Dia menilai permintaan untuk digabung bukan karena lamanya Pj menjabat. Namun, itu terkait petahana yang ingin mencalonkan lagi. “Ini soal petahana yang baru satu kali periode dan mau maju lagi atau ada wakil yang mau naik karena petahana sudah dua kali. Kalau menunggu Pilkada 2018 kan hilang kontak dengan publik sehingga dia bisa kehilangan popularitas dan pendukung,” katanya.
Kepala daerah yang mengajukan usulan tersebut di antaranya Kota Bitung, Kota Batam, dan Kabupaten Siak.

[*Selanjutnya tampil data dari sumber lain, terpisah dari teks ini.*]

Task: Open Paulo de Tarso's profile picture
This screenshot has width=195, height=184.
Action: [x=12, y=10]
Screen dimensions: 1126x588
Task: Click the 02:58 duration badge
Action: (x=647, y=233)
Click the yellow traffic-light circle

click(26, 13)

Pada 2016 terdapat 100 daerah yang masa jabatan kepala daerahnya habis. “Ada dua puluhan lebih. Kabupaten Merauke masih konsultasi. Ini contoh saja,” ujarnya.
Usulan ini memiliki kendala yang harus dihadapi jika ingin pilkada digabungkan. Hal ini terkait Peraturan Presiden Pengganti Undang-Undang (Perppu) No 1/2014 Pasal 201 ayat 2 yang mengatur kepala daerah yang habis masa jabatannya 2016 dilakukan pada Pilkada 2018. “Isinya pemungutan suara serentak dalam pemilihan gubernur, bupati/wali kota yang berakhir pada 2016, 2017, dan 2018 dilaksanakan pada hari dan bulan yang sama pada 2018,” kata dia.
Dia menambahkan, ada konsekuensi yang harus ditanggung ketika kepala daerah ingin dimajukan menjadi 2015 yakni terkait masa jabatannya. Misalnya saja masa jabatan habis pada April 2016, artinya harus merelakan empat bulan masa jabatan kepada kepala daerah baru.
“Kan kalau gabung 2015 itu, pada Desember dilantik. Kalau menang, kan tentu tidak masalah. Tetapi, kalau tidak menang, kan empat bulan harus direlakan kepada kepala daerah terpilih. Dulu kita tidak munculkan karena takut banyak penolakan,” ungkapnya.
Meski begitu, dia tetap memahami dan menangkap aspirasi para kepala daerah. Karena itu, dia akan melakukan kajian dan pendalaman terhadap usulan tersebut. “Kita juga harus pelajari dulu. Kita akan melakukan pertemuan-pertemuan dulu. Yang sudah mau ini. Yang belum menyurat kita koordinasikan dulu,” ujarnya.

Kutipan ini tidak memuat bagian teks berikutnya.